> DESCRIPTION OF THE TASK
Reproduce the data in its entirety, exactly as written.

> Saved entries
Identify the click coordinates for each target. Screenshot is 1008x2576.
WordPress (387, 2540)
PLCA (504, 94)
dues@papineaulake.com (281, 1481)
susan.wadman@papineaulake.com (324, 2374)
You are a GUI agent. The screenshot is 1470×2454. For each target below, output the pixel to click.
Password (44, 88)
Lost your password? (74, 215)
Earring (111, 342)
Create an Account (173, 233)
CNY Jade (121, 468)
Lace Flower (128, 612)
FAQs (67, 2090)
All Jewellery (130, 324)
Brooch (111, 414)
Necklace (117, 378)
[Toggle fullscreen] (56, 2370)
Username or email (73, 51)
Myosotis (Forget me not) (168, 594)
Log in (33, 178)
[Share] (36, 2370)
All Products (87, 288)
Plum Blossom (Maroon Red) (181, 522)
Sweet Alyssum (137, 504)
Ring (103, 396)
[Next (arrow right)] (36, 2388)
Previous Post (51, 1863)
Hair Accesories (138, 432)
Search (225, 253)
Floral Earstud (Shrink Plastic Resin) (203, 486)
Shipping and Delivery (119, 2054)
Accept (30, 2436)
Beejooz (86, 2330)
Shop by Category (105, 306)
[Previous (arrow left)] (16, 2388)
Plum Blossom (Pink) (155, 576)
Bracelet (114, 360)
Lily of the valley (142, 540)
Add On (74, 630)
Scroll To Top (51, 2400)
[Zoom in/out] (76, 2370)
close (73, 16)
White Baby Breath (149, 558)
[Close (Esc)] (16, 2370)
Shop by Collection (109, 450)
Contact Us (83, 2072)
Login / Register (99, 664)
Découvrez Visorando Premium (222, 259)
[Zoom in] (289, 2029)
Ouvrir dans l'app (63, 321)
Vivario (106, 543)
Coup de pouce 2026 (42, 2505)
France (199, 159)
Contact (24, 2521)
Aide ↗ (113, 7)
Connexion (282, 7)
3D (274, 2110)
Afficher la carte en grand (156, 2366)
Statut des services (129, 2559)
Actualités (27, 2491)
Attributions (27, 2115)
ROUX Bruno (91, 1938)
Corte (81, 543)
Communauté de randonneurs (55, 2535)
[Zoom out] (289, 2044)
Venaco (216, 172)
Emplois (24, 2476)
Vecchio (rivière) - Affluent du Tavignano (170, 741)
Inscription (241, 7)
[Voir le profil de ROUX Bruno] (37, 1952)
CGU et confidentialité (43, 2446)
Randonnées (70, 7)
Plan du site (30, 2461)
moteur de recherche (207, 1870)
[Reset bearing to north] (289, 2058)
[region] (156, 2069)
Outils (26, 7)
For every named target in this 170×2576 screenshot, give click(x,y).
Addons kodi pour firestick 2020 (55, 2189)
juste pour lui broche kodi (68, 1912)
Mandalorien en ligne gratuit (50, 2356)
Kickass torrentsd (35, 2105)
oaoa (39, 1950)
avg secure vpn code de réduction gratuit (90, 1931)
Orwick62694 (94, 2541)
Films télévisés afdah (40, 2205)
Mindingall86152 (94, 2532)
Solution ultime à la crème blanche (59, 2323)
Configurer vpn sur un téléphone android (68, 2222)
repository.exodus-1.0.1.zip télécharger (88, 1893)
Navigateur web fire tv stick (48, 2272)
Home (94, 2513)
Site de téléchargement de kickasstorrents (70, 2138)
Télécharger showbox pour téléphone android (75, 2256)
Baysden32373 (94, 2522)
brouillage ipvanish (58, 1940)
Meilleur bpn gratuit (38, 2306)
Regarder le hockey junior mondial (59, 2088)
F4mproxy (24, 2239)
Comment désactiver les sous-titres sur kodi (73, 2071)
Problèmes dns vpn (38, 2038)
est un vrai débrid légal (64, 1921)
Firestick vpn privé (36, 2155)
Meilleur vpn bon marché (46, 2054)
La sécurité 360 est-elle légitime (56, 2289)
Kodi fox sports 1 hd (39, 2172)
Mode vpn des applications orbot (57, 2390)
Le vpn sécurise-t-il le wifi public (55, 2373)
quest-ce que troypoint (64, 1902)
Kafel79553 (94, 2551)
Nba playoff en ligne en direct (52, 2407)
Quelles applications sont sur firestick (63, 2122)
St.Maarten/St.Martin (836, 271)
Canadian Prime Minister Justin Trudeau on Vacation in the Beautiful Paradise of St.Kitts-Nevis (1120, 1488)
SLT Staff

> ANSWER BOX
Identify the click coordinates for each target. Screenshot is 1008x2576.
WordPress (387, 2540)
PLCA (504, 94)
dues@papineaulake.com (281, 1481)
susan.wadman@papineaulake.com (324, 2374)
You are a GUI agent. The screenshot is 1470×2454. For each target below, output the pixel to click.
Password (44, 88)
Lost your password? (74, 215)
Earring (111, 342)
Create an Account (173, 233)
CNY Jade (121, 468)
Lace Flower (128, 612)
FAQs (67, 2090)
All Jewellery (130, 324)
Brooch (111, 414)
Necklace (117, 378)
[Toggle fullscreen] (56, 2370)
Username or email (73, 51)
Myosotis (Forget me not) (168, 594)
Log in (33, 178)
[Share] (36, 2370)
All Products (87, 288)
Plum Blossom (Maroon Red) (181, 522)
Sweet Alyssum (137, 504)
Ring (103, 396)
[Next (arrow right)] (36, 2388)
Previous Post (51, 1863)
Hair Accesories (138, 432)
Search (225, 253)
Floral Earstud (Shrink Plastic Resin) (203, 486)
Shipping and Delivery (119, 2054)
Accept (30, 2436)
Beejooz (86, 2330)
Shop by Category (105, 306)
[Previous (arrow left)] (16, 2388)
Plum Blossom (Pink) (155, 576)
Bracelet (114, 360)
Lily of the valley (142, 540)
Add On (74, 630)
Scroll To Top (51, 2400)
[Zoom in/out] (76, 2370)
close (73, 16)
White Baby Breath (149, 558)
[Close (Esc)] (16, 2370)
Shop by Collection (109, 450)
Contact Us (83, 2072)
Login / Register (99, 664)
Découvrez Visorando Premium (222, 259)
[Zoom in] (289, 2029)
Ouvrir dans l'app (63, 321)
Vivario (106, 543)
Coup de pouce 2026 (42, 2505)
France (199, 159)
Contact (24, 2521)
Aide ↗ (113, 7)
Connexion (282, 7)
3D (274, 2110)
Afficher la carte en grand (156, 2366)
Statut des services (129, 2559)
Actualités (27, 2491)
Attributions (27, 2115)
ROUX Bruno (91, 1938)
Corte (81, 543)
Communauté de randonneurs (55, 2535)
[Zoom out] (289, 2044)
Venaco (216, 172)
Emplois (24, 2476)
Vecchio (rivière) - Affluent du Tavignano (170, 741)
Inscription (241, 7)
[Voir le profil de ROUX Bruno] (37, 1952)
CGU et confidentialité (43, 2446)
Randonnées (70, 7)
Plan du site (30, 2461)
moteur de recherche (207, 1870)
[Reset bearing to north] (289, 2058)
[region] (156, 2069)
Outils (26, 7)
For every named target in this 170×2576 screenshot, give click(x,y).
Addons kodi pour firestick 2020 (55, 2189)
juste pour lui broche kodi (68, 1912)
Mandalorien en ligne gratuit (50, 2356)
Kickass torrentsd (35, 2105)
oaoa (39, 1950)
avg secure vpn code de réduction gratuit (90, 1931)
Orwick62694 (94, 2541)
Films télévisés afdah (40, 2205)
Mindingall86152 (94, 2532)
Solution ultime à la crème blanche (59, 2323)
Configurer vpn sur un téléphone android (68, 2222)
repository.exodus-1.0.1.zip télécharger (88, 1893)
Navigateur web fire tv stick (48, 2272)
Home (94, 2513)
Site de téléchargement de kickasstorrents (70, 2138)
Télécharger showbox pour téléphone android (75, 2256)
Baysden32373 (94, 2522)
brouillage ipvanish (58, 1940)
Meilleur bpn gratuit (38, 2306)
Regarder le hockey junior mondial (59, 2088)
F4mproxy (24, 2239)
Comment désactiver les sous-titres sur kodi (73, 2071)
Problèmes dns vpn (38, 2038)
est un vrai débrid légal (64, 1921)
Firestick vpn privé (36, 2155)
Meilleur vpn bon marché (46, 2054)
La sécurité 360 est-elle légitime (56, 2289)
Kodi fox sports 1 hd (39, 2172)
Mode vpn des applications orbot (57, 2390)
Le vpn sécurise-t-il le wifi public (55, 2373)
quest-ce que troypoint (64, 1902)
Kafel79553 (94, 2551)
Nba playoff en ligne en direct (52, 2407)
Quelles applications sont sur firestick (63, 2122)
St.Maarten/St.Martin (836, 271)
Canadian Prime Minister Justin Trudeau on Vacation in the Beautiful Paradise of St.Kitts-Nevis (1120, 1488)
SLT Staff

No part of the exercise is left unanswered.